* WHAT THE TASK REQUIRES *
Take the entries below and return them unchanged.

* DATASET RECORDS *
((

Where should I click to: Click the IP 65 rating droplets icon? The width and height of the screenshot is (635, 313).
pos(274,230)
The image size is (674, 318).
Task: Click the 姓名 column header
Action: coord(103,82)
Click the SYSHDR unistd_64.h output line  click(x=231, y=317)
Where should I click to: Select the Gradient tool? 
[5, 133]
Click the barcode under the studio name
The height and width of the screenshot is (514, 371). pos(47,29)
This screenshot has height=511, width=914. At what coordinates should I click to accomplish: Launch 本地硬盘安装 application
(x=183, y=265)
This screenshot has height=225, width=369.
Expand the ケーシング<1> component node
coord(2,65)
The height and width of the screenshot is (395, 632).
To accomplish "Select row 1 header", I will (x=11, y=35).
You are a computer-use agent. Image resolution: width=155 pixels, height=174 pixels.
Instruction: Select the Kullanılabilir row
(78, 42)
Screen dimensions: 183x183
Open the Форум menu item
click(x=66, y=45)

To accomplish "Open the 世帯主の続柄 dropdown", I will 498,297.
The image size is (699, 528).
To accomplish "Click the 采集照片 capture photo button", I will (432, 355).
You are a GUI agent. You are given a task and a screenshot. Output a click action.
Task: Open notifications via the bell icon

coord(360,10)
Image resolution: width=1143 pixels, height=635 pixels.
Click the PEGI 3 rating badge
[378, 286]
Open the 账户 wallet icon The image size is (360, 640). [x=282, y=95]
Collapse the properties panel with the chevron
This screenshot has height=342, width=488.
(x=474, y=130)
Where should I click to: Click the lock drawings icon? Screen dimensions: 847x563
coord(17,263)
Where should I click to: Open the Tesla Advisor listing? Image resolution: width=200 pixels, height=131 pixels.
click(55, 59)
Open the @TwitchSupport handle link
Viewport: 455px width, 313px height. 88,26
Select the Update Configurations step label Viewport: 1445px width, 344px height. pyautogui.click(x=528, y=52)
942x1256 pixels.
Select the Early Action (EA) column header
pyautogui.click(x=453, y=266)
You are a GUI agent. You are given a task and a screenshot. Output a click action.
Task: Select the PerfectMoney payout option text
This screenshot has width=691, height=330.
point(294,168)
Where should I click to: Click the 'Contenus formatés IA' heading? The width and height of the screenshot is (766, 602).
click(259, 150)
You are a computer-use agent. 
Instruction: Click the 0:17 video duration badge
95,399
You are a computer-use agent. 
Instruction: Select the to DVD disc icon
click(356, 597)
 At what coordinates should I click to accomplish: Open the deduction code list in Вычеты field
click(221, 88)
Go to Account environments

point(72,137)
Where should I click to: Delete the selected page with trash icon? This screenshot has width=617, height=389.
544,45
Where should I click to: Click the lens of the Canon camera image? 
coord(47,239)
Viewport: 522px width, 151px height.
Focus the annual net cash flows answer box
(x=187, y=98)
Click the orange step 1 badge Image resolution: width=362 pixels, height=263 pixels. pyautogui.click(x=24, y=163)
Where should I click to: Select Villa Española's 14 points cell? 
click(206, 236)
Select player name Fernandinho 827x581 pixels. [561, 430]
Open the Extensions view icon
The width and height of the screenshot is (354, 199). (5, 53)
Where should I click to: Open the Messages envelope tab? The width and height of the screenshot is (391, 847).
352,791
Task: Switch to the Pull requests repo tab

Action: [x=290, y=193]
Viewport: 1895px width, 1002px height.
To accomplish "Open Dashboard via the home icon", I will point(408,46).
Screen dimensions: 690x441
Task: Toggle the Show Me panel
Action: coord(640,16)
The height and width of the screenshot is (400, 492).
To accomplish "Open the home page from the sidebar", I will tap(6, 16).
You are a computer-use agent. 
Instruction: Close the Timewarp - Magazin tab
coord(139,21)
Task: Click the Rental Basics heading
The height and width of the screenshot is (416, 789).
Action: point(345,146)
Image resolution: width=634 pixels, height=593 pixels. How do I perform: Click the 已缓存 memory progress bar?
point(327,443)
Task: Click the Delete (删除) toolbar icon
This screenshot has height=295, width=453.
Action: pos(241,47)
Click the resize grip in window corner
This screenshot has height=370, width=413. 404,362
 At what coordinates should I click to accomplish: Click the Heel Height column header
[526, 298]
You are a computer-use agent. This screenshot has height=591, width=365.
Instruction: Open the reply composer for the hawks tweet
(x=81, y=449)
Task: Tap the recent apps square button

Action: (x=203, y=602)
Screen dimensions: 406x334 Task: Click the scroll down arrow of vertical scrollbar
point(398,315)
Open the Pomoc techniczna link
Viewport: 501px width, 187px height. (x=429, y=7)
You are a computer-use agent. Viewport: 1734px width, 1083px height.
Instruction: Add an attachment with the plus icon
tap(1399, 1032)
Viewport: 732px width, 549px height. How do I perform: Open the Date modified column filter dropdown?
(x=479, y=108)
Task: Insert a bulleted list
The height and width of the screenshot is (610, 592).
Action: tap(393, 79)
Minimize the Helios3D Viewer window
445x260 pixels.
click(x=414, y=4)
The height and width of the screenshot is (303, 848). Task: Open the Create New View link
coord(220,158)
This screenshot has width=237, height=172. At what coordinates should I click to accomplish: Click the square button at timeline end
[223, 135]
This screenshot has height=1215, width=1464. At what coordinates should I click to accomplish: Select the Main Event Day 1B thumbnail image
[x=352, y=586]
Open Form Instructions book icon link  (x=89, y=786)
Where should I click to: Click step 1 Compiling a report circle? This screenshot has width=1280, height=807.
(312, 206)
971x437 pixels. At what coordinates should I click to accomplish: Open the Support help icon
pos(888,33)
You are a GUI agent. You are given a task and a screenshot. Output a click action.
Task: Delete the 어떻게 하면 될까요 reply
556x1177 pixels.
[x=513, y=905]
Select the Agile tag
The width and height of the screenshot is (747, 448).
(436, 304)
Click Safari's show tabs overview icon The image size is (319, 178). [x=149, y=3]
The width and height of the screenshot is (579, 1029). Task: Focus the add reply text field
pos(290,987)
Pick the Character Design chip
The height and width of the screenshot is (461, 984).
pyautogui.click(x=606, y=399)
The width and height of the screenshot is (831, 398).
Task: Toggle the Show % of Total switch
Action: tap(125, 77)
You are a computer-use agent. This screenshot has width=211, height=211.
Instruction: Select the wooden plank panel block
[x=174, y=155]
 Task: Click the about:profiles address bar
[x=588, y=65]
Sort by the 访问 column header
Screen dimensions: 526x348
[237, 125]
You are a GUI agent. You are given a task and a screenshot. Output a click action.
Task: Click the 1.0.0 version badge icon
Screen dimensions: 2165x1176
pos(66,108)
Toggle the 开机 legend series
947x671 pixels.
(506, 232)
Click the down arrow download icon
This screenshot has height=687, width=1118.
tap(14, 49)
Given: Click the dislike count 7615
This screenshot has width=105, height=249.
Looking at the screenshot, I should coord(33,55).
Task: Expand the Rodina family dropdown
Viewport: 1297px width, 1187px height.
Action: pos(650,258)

))

* SOLUTION *
Where should I click to: Click the IP 65 rating droplets icon? The width and height of the screenshot is (635, 313).
pos(274,230)
The image size is (674, 318).
Task: Click the 姓名 column header
Action: coord(103,82)
Click the SYSHDR unistd_64.h output line  click(x=231, y=317)
Where should I click to: Select the Gradient tool? 
[5, 133]
Click the barcode under the studio name
The height and width of the screenshot is (514, 371). pos(47,29)
This screenshot has height=511, width=914. At what coordinates should I click to accomplish: Launch 本地硬盘安装 application
(x=183, y=265)
This screenshot has height=225, width=369.
Expand the ケーシング<1> component node
coord(2,65)
The height and width of the screenshot is (395, 632).
To accomplish "Select row 1 header", I will (x=11, y=35).
You are a computer-use agent. Image resolution: width=155 pixels, height=174 pixels.
Instruction: Select the Kullanılabilir row
(78, 42)
Screen dimensions: 183x183
Open the Форум menu item
click(x=66, y=45)

To accomplish "Open the 世帯主の続柄 dropdown", I will 498,297.
The image size is (699, 528).
To accomplish "Click the 采集照片 capture photo button", I will (432, 355).
You are a GUI agent. You are given a task and a screenshot. Output a click action.
Task: Open notifications via the bell icon

coord(360,10)
Image resolution: width=1143 pixels, height=635 pixels.
Click the PEGI 3 rating badge
[378, 286]
Open the 账户 wallet icon The image size is (360, 640). [x=282, y=95]
Collapse the properties panel with the chevron
This screenshot has height=342, width=488.
(x=474, y=130)
Where should I click to: Click the lock drawings icon? Screen dimensions: 847x563
coord(17,263)
Where should I click to: Open the Tesla Advisor listing? Image resolution: width=200 pixels, height=131 pixels.
click(55, 59)
Open the @TwitchSupport handle link
Viewport: 455px width, 313px height. 88,26
Select the Update Configurations step label Viewport: 1445px width, 344px height. pyautogui.click(x=528, y=52)
942x1256 pixels.
Select the Early Action (EA) column header
pyautogui.click(x=453, y=266)
You are a GUI agent. You are given a task and a screenshot. Output a click action.
Task: Select the PerfectMoney payout option text
This screenshot has width=691, height=330.
point(294,168)
Where should I click to: Click the 'Contenus formatés IA' heading? The width and height of the screenshot is (766, 602).
click(259, 150)
You are a computer-use agent. 
Instruction: Click the 0:17 video duration badge
95,399
You are a computer-use agent. 
Instruction: Select the to DVD disc icon
click(356, 597)
 At what coordinates should I click to accomplish: Open the deduction code list in Вычеты field
click(221, 88)
Go to Account environments

point(72,137)
Where should I click to: Delete the selected page with trash icon? This screenshot has width=617, height=389.
544,45
Where should I click to: Click the lens of the Canon camera image? 
coord(47,239)
Viewport: 522px width, 151px height.
Focus the annual net cash flows answer box
(x=187, y=98)
Click the orange step 1 badge Image resolution: width=362 pixels, height=263 pixels. pyautogui.click(x=24, y=163)
Where should I click to: Select Villa Española's 14 points cell? 
click(206, 236)
Select player name Fernandinho 827x581 pixels. [561, 430]
Open the Extensions view icon
The width and height of the screenshot is (354, 199). (5, 53)
Where should I click to: Open the Messages envelope tab? The width and height of the screenshot is (391, 847).
352,791
Task: Switch to the Pull requests repo tab

Action: [x=290, y=193]
Viewport: 1895px width, 1002px height.
To accomplish "Open Dashboard via the home icon", I will point(408,46).
Screen dimensions: 690x441
Task: Toggle the Show Me panel
Action: coord(640,16)
The height and width of the screenshot is (400, 492).
To accomplish "Open the home page from the sidebar", I will tap(6, 16).
You are a computer-use agent. 
Instruction: Close the Timewarp - Magazin tab
coord(139,21)
Task: Click the Rental Basics heading
The height and width of the screenshot is (416, 789).
Action: point(345,146)
Image resolution: width=634 pixels, height=593 pixels. How do I perform: Click the 已缓存 memory progress bar?
point(327,443)
Task: Click the Delete (删除) toolbar icon
This screenshot has height=295, width=453.
Action: pos(241,47)
Click the resize grip in window corner
This screenshot has height=370, width=413. 404,362
 At what coordinates should I click to accomplish: Click the Heel Height column header
[526, 298]
You are a computer-use agent. This screenshot has height=591, width=365.
Instruction: Open the reply composer for the hawks tweet
(x=81, y=449)
Task: Tap the recent apps square button

Action: (x=203, y=602)
Screen dimensions: 406x334 Task: Click the scroll down arrow of vertical scrollbar
point(398,315)
Open the Pomoc techniczna link
Viewport: 501px width, 187px height. (x=429, y=7)
You are a computer-use agent. Viewport: 1734px width, 1083px height.
Instruction: Add an attachment with the plus icon
tap(1399, 1032)
Viewport: 732px width, 549px height. How do I perform: Open the Date modified column filter dropdown?
(x=479, y=108)
Task: Insert a bulleted list
The height and width of the screenshot is (610, 592).
Action: tap(393, 79)
Minimize the Helios3D Viewer window
445x260 pixels.
click(x=414, y=4)
The height and width of the screenshot is (303, 848). Task: Open the Create New View link
coord(220,158)
This screenshot has width=237, height=172. At what coordinates should I click to accomplish: Click the square button at timeline end
[223, 135]
This screenshot has height=1215, width=1464. At what coordinates should I click to accomplish: Select the Main Event Day 1B thumbnail image
[x=352, y=586]
Open Form Instructions book icon link  (x=89, y=786)
Where should I click to: Click step 1 Compiling a report circle? This screenshot has width=1280, height=807.
(312, 206)
971x437 pixels. At what coordinates should I click to accomplish: Open the Support help icon
pos(888,33)
You are a GUI agent. You are given a task and a screenshot. Output a click action.
Task: Delete the 어떻게 하면 될까요 reply
556x1177 pixels.
[x=513, y=905]
Select the Agile tag
The width and height of the screenshot is (747, 448).
(436, 304)
Click Safari's show tabs overview icon The image size is (319, 178). [x=149, y=3]
The width and height of the screenshot is (579, 1029). Task: Focus the add reply text field
pos(290,987)
Pick the Character Design chip
The height and width of the screenshot is (461, 984).
pyautogui.click(x=606, y=399)
The width and height of the screenshot is (831, 398).
Task: Toggle the Show % of Total switch
Action: tap(125, 77)
You are a computer-use agent. This screenshot has width=211, height=211.
Instruction: Select the wooden plank panel block
[x=174, y=155]
 Task: Click the about:profiles address bar
[x=588, y=65]
Sort by the 访问 column header
Screen dimensions: 526x348
[237, 125]
You are a GUI agent. You are given a task and a screenshot. Output a click action.
Task: Click the 1.0.0 version badge icon
Screen dimensions: 2165x1176
pos(66,108)
Toggle the 开机 legend series
947x671 pixels.
(506, 232)
Click the down arrow download icon
This screenshot has height=687, width=1118.
tap(14, 49)
Given: Click the dislike count 7615
This screenshot has width=105, height=249.
Looking at the screenshot, I should coord(33,55).
Task: Expand the Rodina family dropdown
Viewport: 1297px width, 1187px height.
Action: pos(650,258)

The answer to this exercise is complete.